**Entries provided:**
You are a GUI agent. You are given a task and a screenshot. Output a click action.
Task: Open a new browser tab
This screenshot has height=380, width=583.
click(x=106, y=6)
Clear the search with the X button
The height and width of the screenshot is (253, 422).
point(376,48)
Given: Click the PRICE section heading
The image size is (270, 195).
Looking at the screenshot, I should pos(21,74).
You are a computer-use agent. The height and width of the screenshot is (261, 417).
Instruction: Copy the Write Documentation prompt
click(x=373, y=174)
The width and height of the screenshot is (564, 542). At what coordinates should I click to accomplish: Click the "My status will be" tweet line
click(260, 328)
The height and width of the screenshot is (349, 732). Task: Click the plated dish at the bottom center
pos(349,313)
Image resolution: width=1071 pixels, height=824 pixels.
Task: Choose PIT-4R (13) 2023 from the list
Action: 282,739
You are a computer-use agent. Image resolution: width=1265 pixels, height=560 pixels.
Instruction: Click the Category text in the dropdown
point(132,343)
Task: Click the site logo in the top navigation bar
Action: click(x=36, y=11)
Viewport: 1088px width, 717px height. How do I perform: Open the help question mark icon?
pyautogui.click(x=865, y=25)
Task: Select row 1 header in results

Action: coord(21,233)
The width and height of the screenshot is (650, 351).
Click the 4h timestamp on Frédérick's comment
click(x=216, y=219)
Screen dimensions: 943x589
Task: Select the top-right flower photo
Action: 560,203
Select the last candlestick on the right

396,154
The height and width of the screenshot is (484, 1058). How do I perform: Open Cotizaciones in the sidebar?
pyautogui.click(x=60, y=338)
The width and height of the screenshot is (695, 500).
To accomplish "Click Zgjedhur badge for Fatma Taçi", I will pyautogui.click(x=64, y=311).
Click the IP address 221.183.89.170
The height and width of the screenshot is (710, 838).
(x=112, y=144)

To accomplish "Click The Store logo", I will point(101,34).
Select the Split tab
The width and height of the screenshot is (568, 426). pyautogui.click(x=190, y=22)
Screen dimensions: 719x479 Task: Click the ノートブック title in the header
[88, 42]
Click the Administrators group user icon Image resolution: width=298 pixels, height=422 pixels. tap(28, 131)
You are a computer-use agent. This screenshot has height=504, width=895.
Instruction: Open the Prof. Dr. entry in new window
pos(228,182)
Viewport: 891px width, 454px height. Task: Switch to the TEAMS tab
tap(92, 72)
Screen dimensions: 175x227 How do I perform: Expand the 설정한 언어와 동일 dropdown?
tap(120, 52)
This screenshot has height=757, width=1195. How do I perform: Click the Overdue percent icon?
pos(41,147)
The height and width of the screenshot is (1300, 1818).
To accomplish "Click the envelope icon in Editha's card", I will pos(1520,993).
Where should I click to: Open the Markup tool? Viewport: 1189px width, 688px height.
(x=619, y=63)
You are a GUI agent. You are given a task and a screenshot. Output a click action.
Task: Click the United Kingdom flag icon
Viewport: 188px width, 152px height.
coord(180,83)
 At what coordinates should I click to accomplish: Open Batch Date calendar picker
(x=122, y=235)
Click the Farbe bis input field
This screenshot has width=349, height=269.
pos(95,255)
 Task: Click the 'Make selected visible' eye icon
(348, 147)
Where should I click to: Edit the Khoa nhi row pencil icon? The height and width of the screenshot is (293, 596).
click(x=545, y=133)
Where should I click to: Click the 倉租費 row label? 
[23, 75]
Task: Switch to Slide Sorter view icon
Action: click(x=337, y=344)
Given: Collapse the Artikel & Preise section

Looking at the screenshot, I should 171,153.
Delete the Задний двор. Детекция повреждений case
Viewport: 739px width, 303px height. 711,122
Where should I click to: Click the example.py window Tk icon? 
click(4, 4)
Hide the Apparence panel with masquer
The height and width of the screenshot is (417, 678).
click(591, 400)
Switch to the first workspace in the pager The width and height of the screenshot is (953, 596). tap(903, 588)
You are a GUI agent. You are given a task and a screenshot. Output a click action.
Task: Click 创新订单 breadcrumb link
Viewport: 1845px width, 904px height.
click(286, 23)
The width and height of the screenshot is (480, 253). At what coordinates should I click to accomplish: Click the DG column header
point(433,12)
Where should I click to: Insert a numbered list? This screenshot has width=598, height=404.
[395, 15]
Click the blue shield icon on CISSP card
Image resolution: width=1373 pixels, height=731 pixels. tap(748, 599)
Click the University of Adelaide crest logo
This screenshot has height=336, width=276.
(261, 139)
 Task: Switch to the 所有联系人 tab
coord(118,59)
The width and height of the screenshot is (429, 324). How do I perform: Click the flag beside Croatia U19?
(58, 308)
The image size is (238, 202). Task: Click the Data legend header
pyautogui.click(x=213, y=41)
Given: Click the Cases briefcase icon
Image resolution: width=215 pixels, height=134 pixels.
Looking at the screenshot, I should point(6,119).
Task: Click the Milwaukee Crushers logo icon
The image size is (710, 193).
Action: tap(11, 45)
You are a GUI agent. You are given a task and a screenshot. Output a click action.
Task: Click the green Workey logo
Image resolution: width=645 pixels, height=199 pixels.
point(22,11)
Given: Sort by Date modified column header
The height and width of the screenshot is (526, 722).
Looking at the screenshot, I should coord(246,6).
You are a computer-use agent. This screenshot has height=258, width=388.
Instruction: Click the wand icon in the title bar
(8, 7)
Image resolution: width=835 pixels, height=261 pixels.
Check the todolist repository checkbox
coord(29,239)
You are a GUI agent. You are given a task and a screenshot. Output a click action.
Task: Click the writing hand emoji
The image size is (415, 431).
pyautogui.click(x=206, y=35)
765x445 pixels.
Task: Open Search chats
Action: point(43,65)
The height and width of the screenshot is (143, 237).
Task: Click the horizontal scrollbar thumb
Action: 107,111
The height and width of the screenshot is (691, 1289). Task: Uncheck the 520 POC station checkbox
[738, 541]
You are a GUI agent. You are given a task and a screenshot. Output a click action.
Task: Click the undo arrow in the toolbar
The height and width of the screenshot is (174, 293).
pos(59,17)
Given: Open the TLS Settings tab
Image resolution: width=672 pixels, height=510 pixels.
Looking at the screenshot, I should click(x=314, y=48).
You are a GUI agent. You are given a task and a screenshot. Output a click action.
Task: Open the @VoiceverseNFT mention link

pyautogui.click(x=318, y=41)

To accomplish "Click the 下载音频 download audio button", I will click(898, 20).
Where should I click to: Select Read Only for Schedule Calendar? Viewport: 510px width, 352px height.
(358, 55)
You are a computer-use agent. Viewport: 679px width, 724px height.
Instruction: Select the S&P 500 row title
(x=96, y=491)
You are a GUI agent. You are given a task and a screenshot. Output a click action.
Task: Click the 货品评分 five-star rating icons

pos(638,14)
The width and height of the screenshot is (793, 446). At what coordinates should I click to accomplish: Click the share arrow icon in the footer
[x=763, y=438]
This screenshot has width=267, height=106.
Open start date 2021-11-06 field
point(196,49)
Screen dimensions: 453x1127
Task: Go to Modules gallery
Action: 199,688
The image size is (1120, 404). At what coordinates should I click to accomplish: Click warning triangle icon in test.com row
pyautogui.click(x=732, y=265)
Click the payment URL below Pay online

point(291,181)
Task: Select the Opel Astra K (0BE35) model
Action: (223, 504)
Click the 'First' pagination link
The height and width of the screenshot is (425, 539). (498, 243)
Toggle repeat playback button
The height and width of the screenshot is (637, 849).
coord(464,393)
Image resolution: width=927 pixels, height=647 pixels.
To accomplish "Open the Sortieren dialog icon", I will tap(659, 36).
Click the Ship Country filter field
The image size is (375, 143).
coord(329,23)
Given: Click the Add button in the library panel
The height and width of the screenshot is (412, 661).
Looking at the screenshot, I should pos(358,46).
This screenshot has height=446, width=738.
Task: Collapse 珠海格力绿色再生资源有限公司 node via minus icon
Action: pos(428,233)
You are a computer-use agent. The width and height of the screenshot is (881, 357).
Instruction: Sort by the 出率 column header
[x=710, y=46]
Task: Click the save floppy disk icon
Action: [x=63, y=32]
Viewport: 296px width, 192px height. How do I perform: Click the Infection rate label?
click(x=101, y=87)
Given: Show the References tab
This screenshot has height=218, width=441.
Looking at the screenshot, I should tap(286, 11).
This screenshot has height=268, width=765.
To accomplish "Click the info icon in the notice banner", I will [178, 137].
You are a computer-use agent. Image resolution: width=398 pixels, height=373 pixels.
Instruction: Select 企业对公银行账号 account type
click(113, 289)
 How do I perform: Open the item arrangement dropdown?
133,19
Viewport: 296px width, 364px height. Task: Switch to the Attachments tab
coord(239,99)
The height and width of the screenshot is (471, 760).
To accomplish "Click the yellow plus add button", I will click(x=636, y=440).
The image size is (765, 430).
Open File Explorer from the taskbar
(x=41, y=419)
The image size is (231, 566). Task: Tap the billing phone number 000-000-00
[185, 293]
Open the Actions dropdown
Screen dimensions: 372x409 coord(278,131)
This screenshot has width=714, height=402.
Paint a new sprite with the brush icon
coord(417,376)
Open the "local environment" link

**Exercise instructions:** Each line from the top of the listing down to and including the one containing "Given: Click the PRICE section heading" should be transcribed exactly; nothing else is to be output.

**Your response:**
You are a GUI agent. You are given a task and a screenshot. Output a click action.
Task: Open a new browser tab
This screenshot has height=380, width=583.
click(x=106, y=6)
Clear the search with the X button
The height and width of the screenshot is (253, 422).
point(376,48)
Given: Click the PRICE section heading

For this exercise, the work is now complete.